+2498 For how many positive integers, x, does the function:
\(f(x)=\frac{\sqrt{x-3}}{x^2-8x-20}\)
have no real values?
(A) 2
(B) 3
(C) 4
(D) Inf.
+129852 Actually...I believe the answer should be 3
We are only concerned with positive integer values for x
Clearly.....the posiitve integers 1 and 2 make the radical negative...and thus "not real'
And...x^2 - 8x - 20 = 0 factors as (x -10) (x + 2) = 0.....so the integers -2 and 10 make the denominator 0......but 10 is the only positve x that makes the denominator 0
So.......the positive integer values for x that make this function undefined are 1, 2 and 10
+23252 Functions will not have real answers if the denominator is zero.

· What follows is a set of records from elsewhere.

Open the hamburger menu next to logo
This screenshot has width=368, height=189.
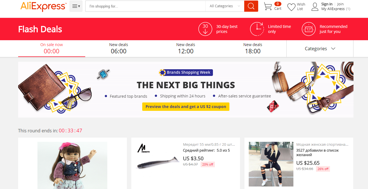76,6
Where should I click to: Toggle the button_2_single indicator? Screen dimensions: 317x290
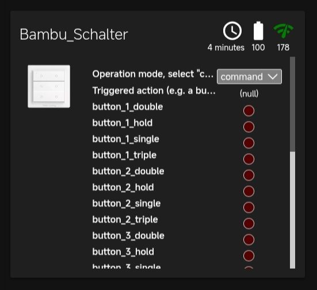click(249, 208)
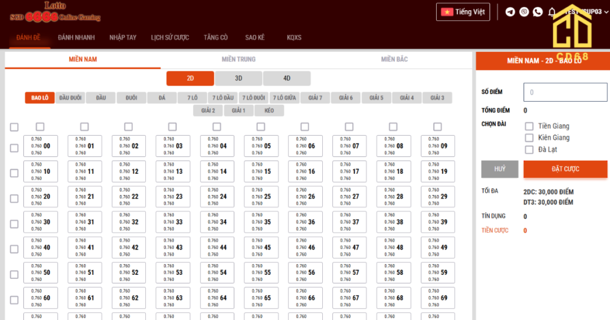Open the Viber contact icon
The image size is (610, 320).
pyautogui.click(x=524, y=12)
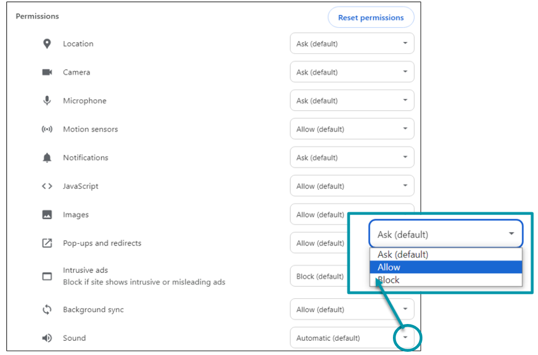The height and width of the screenshot is (355, 538).
Task: Open the Camera permission dropdown
Action: [x=352, y=72]
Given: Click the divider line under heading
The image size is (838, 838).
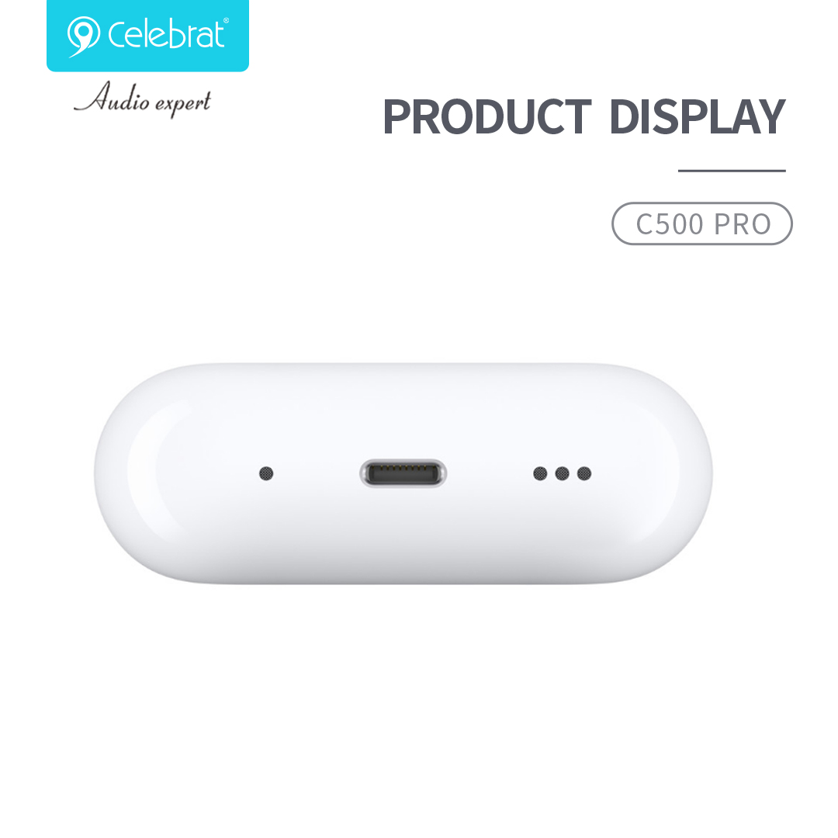Looking at the screenshot, I should click(x=732, y=171).
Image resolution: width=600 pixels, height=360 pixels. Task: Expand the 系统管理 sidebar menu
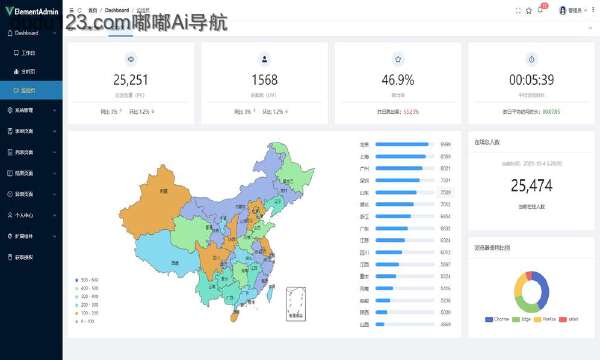tap(31, 110)
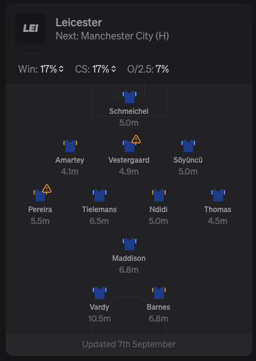The width and height of the screenshot is (256, 361).
Task: Select Thomas' shirt icon
Action: pos(218,195)
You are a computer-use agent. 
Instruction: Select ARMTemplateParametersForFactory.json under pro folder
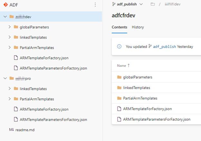(53, 119)
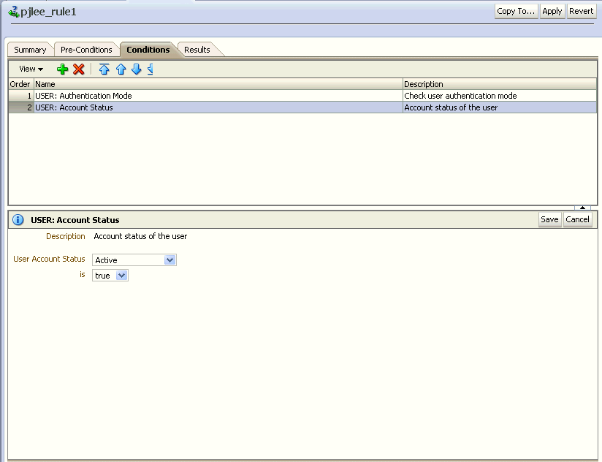Click the Apply button
Image resolution: width=602 pixels, height=462 pixels.
552,11
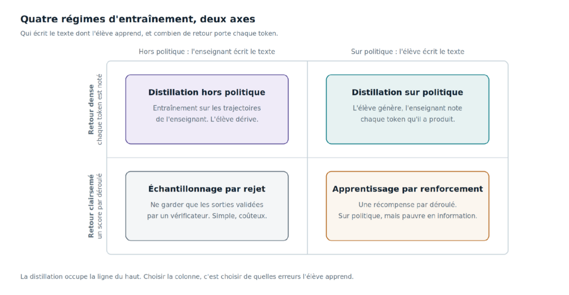Click the "Apprentissage par renforcement" heading
569x295 pixels.
[x=407, y=189]
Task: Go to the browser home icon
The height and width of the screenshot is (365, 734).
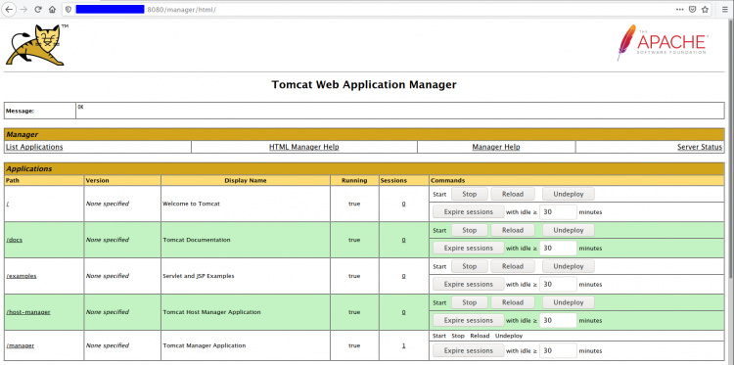Action: tap(53, 10)
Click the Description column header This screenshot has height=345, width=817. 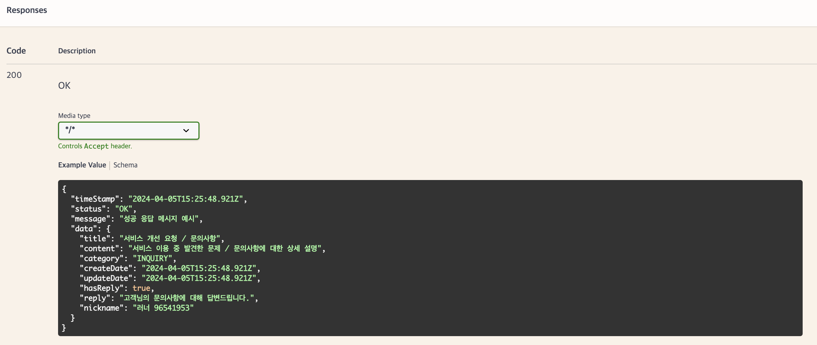[77, 51]
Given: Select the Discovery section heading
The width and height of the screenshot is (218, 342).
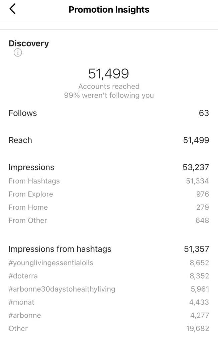Looking at the screenshot, I should 29,43.
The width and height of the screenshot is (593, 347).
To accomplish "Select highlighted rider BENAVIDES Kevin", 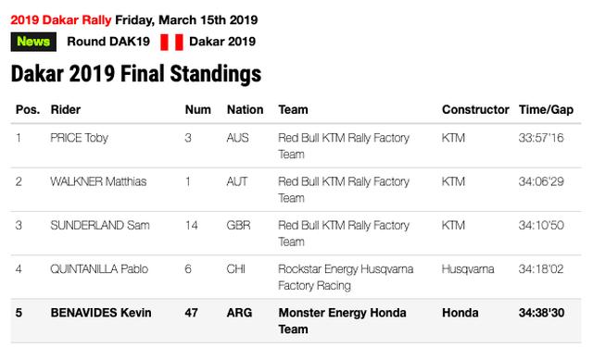I will pyautogui.click(x=101, y=313).
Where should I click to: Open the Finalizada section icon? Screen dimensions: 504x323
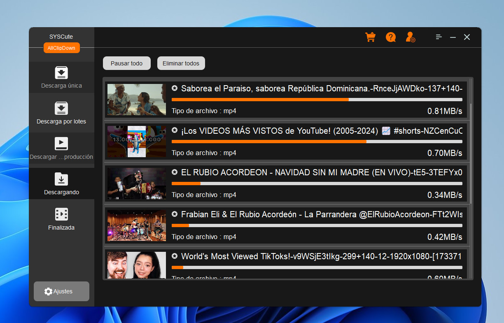61,214
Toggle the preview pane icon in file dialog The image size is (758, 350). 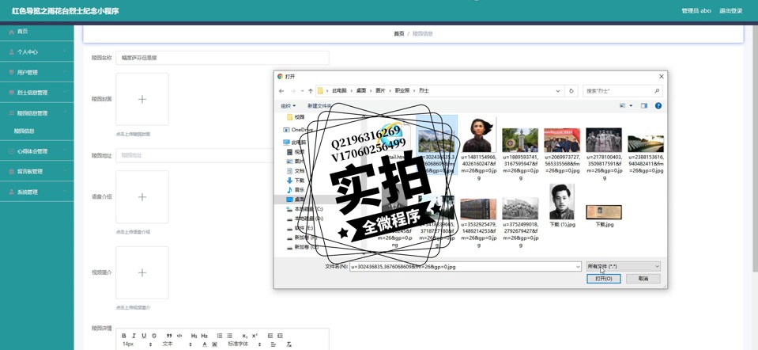(644, 105)
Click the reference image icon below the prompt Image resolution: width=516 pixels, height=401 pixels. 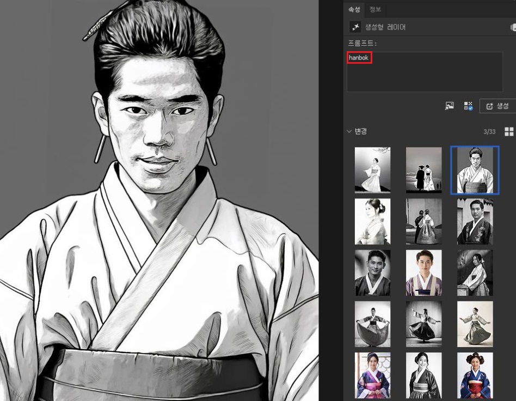tap(449, 106)
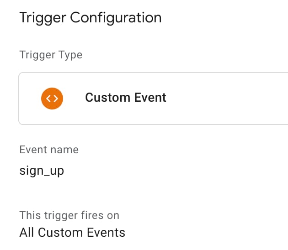Click the word Events in All Custom Events
Viewport: 288px width, 250px height.
(108, 232)
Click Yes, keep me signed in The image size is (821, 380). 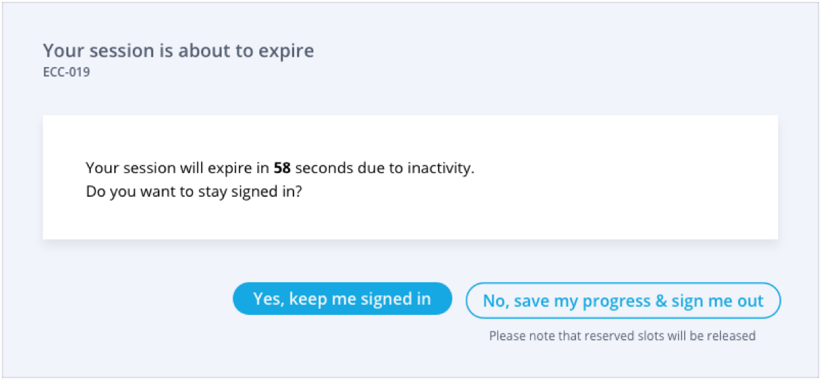click(342, 299)
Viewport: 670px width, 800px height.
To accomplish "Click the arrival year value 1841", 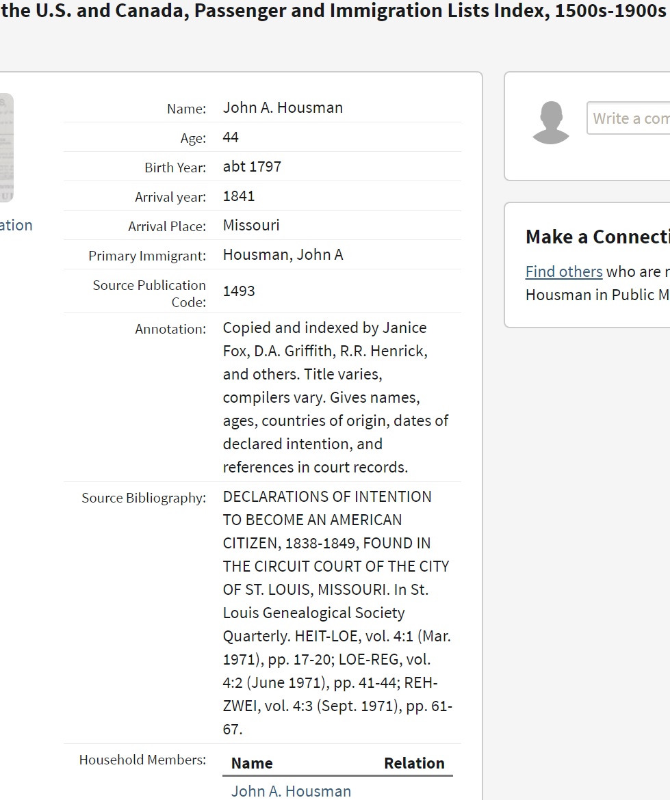I will coord(239,196).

Factoring the denominator: x2 - 8x - 20 = (x - 10)(x - 2) ---> therefore the two numbers, 10 and 2, must be excluded.
Also, functions will not have real answers if there is a negative number under the square root sign.
All numbers smaller than 3 will give a square root of a negative number, therefore, they must all be excluded. This is an infinite number of numbers.
The answer, then, is (d) -- you must exclude an infinite number of numbers.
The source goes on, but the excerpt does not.